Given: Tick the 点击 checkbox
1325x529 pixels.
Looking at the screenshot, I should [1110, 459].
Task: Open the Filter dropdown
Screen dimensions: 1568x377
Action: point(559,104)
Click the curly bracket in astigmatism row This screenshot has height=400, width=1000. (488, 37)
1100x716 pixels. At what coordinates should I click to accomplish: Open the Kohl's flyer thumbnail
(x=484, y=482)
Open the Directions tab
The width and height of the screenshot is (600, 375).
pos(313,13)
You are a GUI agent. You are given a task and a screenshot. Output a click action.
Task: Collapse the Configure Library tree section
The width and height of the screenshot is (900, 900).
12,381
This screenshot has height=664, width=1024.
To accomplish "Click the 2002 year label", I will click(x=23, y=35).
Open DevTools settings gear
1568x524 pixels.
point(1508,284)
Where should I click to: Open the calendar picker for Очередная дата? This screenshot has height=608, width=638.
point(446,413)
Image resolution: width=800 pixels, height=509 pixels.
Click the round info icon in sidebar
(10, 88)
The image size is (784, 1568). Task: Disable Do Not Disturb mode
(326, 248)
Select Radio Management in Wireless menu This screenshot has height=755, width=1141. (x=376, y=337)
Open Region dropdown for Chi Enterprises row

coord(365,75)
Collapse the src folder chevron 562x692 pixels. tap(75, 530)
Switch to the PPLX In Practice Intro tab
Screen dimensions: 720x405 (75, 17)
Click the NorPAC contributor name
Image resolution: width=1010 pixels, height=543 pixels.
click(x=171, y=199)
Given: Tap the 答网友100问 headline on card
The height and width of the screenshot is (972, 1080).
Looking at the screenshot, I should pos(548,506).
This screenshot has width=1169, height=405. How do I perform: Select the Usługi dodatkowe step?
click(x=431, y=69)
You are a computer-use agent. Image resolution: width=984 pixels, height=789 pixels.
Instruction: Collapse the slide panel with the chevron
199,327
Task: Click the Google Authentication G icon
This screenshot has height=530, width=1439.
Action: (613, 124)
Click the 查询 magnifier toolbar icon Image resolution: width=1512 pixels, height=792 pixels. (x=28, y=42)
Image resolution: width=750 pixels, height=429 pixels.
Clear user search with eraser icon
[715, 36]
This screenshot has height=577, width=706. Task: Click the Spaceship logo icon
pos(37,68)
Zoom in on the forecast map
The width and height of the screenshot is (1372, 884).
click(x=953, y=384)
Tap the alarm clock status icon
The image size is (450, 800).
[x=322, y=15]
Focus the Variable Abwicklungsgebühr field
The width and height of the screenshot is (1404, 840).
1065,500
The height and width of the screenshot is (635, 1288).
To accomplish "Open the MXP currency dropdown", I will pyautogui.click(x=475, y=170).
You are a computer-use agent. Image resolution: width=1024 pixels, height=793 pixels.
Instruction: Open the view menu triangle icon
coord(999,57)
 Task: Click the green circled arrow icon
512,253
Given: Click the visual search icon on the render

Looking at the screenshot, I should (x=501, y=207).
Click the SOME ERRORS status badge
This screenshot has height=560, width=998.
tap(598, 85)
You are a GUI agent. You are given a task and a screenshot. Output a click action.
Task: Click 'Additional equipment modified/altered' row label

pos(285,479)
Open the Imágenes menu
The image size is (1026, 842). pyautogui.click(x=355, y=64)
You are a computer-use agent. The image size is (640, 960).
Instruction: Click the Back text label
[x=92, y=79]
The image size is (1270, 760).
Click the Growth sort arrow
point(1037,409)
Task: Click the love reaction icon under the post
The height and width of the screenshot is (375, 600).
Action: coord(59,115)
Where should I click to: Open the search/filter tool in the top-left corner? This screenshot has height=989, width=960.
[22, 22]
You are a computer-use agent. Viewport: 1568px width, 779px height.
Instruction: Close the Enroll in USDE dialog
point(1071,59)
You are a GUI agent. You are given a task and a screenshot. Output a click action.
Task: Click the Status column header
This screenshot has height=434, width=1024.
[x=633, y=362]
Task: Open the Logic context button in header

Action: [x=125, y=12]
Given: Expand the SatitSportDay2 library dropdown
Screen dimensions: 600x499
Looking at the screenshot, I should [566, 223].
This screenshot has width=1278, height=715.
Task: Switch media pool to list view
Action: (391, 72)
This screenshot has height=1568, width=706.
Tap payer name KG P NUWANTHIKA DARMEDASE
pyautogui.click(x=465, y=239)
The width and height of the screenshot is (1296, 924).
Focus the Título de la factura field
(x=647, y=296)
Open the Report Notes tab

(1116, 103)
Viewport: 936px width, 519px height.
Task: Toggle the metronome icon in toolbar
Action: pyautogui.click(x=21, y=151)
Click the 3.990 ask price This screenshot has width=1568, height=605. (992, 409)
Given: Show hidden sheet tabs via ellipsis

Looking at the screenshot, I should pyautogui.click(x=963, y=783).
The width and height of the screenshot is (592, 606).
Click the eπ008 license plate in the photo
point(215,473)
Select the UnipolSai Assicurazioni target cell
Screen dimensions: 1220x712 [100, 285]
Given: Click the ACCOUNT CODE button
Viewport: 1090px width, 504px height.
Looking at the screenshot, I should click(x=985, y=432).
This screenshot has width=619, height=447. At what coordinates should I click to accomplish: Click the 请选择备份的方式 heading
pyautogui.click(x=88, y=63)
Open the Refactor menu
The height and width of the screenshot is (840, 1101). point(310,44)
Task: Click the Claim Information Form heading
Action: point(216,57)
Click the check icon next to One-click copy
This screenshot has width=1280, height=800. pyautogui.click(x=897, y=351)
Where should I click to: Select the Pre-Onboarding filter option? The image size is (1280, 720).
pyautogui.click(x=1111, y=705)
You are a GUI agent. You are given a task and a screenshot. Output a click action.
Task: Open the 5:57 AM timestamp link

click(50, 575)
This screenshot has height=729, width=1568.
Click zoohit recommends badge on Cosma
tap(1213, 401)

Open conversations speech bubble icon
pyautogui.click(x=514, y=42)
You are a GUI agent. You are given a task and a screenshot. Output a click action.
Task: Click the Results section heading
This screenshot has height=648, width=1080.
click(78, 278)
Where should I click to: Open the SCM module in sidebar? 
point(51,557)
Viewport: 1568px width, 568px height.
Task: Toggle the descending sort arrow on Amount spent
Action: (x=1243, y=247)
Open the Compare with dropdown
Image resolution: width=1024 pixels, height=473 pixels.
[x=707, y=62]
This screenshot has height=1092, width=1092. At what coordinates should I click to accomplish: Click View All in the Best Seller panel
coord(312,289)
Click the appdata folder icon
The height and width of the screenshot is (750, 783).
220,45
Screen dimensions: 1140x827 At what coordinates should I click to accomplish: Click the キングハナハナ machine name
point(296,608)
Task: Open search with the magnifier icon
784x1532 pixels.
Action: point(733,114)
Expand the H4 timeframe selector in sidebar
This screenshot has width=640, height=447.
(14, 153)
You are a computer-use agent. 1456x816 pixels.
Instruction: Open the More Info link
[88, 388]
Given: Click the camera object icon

******

# TASK ITEM
Once more, write out the entries exactly as they were written.

# RESULT OF THIS TASK
Given: Tick the 点击 checkbox
1325x529 pixels.
Looking at the screenshot, I should [1110, 459].
Task: Open the Filter dropdown
Screen dimensions: 1568x377
Action: point(559,104)
Click the curly bracket in astigmatism row This screenshot has height=400, width=1000. (488, 37)
1100x716 pixels. At what coordinates should I click to accomplish: Open the Kohl's flyer thumbnail
(x=484, y=482)
Open the Directions tab
The width and height of the screenshot is (600, 375).
pos(313,13)
You are a GUI agent. You are given a task and a screenshot. Output a click action.
Task: Collapse the Configure Library tree section
The width and height of the screenshot is (900, 900).
12,381
This screenshot has height=664, width=1024.
To accomplish "Click the 2002 year label", I will click(x=23, y=35).
Open DevTools settings gear
1568x524 pixels.
point(1508,284)
Where should I click to: Open the calendar picker for Очередная дата? This screenshot has height=608, width=638.
point(446,413)
Image resolution: width=800 pixels, height=509 pixels.
Click the round info icon in sidebar
(10, 88)
The image size is (784, 1568). Task: Disable Do Not Disturb mode
(326, 248)
Select Radio Management in Wireless menu This screenshot has height=755, width=1141. (x=376, y=337)
Open Region dropdown for Chi Enterprises row

coord(365,75)
Collapse the src folder chevron 562x692 pixels. tap(75, 530)
Switch to the PPLX In Practice Intro tab
Screen dimensions: 720x405 (75, 17)
Click the NorPAC contributor name
Image resolution: width=1010 pixels, height=543 pixels.
click(x=171, y=199)
Given: Tap the 答网友100问 headline on card
The height and width of the screenshot is (972, 1080).
Looking at the screenshot, I should pos(548,506).
This screenshot has width=1169, height=405. How do I perform: Select the Usługi dodatkowe step?
click(x=431, y=69)
You are a computer-use agent. Image resolution: width=984 pixels, height=789 pixels.
Instruction: Collapse the slide panel with the chevron
199,327
Task: Click the Google Authentication G icon
This screenshot has height=530, width=1439.
Action: (613, 124)
Click the 查询 magnifier toolbar icon Image resolution: width=1512 pixels, height=792 pixels. (x=28, y=42)
Image resolution: width=750 pixels, height=429 pixels.
Clear user search with eraser icon
[715, 36]
This screenshot has height=577, width=706. Task: Click the Spaceship logo icon
pos(37,68)
Zoom in on the forecast map
The width and height of the screenshot is (1372, 884).
click(x=953, y=384)
Tap the alarm clock status icon
The image size is (450, 800).
[x=322, y=15]
Focus the Variable Abwicklungsgebühr field
The width and height of the screenshot is (1404, 840).
1065,500
The height and width of the screenshot is (635, 1288).
To accomplish "Open the MXP currency dropdown", I will pyautogui.click(x=475, y=170).
You are a computer-use agent. Image resolution: width=1024 pixels, height=793 pixels.
Instruction: Open the view menu triangle icon
coord(999,57)
 Task: Click the green circled arrow icon
512,253
Given: Click the visual search icon on the render

Looking at the screenshot, I should (x=501, y=207).
Click the SOME ERRORS status badge
This screenshot has height=560, width=998.
tap(598, 85)
You are a GUI agent. You are given a task and a screenshot. Output a click action.
Task: Click 'Additional equipment modified/altered' row label

pos(285,479)
Open the Imágenes menu
The image size is (1026, 842). pyautogui.click(x=355, y=64)
You are a computer-use agent. The image size is (640, 960).
Instruction: Click the Back text label
[x=92, y=79]
The image size is (1270, 760).
Click the Growth sort arrow
point(1037,409)
Task: Click the love reaction icon under the post
The height and width of the screenshot is (375, 600).
Action: coord(59,115)
Where should I click to: Open the search/filter tool in the top-left corner? This screenshot has height=989, width=960.
[22, 22]
You are a computer-use agent. Viewport: 1568px width, 779px height.
Instruction: Close the Enroll in USDE dialog
point(1071,59)
You are a GUI agent. You are given a task and a screenshot. Output a click action.
Task: Click the Status column header
This screenshot has height=434, width=1024.
[x=633, y=362]
Task: Open the Logic context button in header

Action: [x=125, y=12]
Given: Expand the SatitSportDay2 library dropdown
Screen dimensions: 600x499
Looking at the screenshot, I should [566, 223].
This screenshot has width=1278, height=715.
Task: Switch media pool to list view
Action: (391, 72)
This screenshot has height=1568, width=706.
Tap payer name KG P NUWANTHIKA DARMEDASE
pyautogui.click(x=465, y=239)
The width and height of the screenshot is (1296, 924).
Focus the Título de la factura field
(x=647, y=296)
Open the Report Notes tab

(1116, 103)
Viewport: 936px width, 519px height.
Task: Toggle the metronome icon in toolbar
Action: pyautogui.click(x=21, y=151)
Click the 3.990 ask price This screenshot has width=1568, height=605. (992, 409)
Given: Show hidden sheet tabs via ellipsis

Looking at the screenshot, I should pyautogui.click(x=963, y=783).
The width and height of the screenshot is (592, 606).
Click the eπ008 license plate in the photo
point(215,473)
Select the UnipolSai Assicurazioni target cell
Screen dimensions: 1220x712 [100, 285]
Given: Click the ACCOUNT CODE button
Viewport: 1090px width, 504px height.
Looking at the screenshot, I should click(x=985, y=432).
This screenshot has width=619, height=447. At what coordinates should I click to accomplish: Click the 请选择备份的方式 heading
pyautogui.click(x=88, y=63)
Open the Refactor menu
The height and width of the screenshot is (840, 1101). point(310,44)
Task: Click the Claim Information Form heading
Action: point(216,57)
Click the check icon next to One-click copy
This screenshot has width=1280, height=800. pyautogui.click(x=897, y=351)
Where should I click to: Select the Pre-Onboarding filter option? The image size is (1280, 720).
pyautogui.click(x=1111, y=705)
You are a GUI agent. You are given a task and a screenshot. Output a click action.
Task: Open the 5:57 AM timestamp link

click(50, 575)
This screenshot has height=729, width=1568.
Click zoohit recommends badge on Cosma
tap(1213, 401)

Open conversations speech bubble icon
pyautogui.click(x=514, y=42)
You are a GUI agent. You are given a task and a screenshot. Output a click action.
Task: Click the Results section heading
This screenshot has height=648, width=1080.
click(78, 278)
Where should I click to: Open the SCM module in sidebar? 
point(51,557)
Viewport: 1568px width, 568px height.
Task: Toggle the descending sort arrow on Amount spent
Action: (x=1243, y=247)
Open the Compare with dropdown
Image resolution: width=1024 pixels, height=473 pixels.
[x=707, y=62]
This screenshot has height=1092, width=1092. At what coordinates should I click to accomplish: Click View All in the Best Seller panel
coord(312,289)
Click the appdata folder icon
The height and width of the screenshot is (750, 783).
220,45
Screen dimensions: 1140x827 At what coordinates should I click to accomplish: Click the キングハナハナ machine name
point(296,608)
Task: Open search with the magnifier icon
784x1532 pixels.
Action: point(733,114)
Expand the H4 timeframe selector in sidebar
This screenshot has width=640, height=447.
(14, 153)
You are a computer-use agent. 1456x816 pixels.
Instruction: Open the More Info link
[88, 388]
Given: Click the camera object icon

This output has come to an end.